#### The problem
Scan the data. Collect each line that contains the word "header".

-- -- --

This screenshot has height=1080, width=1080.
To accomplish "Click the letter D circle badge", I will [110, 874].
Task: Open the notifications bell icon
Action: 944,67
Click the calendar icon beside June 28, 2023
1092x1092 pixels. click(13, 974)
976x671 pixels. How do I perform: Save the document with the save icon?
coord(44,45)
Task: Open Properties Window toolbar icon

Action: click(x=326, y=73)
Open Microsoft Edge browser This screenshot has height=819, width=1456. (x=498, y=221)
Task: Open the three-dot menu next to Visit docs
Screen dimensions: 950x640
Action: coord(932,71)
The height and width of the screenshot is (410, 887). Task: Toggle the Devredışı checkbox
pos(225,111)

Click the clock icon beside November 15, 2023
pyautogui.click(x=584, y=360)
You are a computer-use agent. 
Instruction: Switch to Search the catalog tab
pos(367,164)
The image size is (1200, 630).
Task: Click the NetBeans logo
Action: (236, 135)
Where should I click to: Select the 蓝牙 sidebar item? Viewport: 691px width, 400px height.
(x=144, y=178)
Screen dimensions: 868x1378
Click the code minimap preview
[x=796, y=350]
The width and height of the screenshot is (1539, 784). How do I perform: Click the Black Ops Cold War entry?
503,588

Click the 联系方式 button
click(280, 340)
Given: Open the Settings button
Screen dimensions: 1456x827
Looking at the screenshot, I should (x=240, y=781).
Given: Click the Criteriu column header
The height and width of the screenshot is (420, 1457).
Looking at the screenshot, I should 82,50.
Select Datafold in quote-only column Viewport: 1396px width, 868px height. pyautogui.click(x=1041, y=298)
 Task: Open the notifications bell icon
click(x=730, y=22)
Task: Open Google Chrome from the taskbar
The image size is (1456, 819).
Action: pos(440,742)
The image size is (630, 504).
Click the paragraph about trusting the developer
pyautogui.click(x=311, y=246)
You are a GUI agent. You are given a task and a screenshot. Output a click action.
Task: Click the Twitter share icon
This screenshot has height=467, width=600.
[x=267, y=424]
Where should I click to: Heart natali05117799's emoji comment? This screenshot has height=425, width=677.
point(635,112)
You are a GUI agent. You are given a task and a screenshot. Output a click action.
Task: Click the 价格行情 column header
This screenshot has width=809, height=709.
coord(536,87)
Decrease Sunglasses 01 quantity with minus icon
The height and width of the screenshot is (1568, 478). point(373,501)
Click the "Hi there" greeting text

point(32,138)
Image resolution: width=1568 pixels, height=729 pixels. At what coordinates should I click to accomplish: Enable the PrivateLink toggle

-- -- --

#### Result of this task
Given: Click the Criteriu column header
Task: Click the 价格行情 column header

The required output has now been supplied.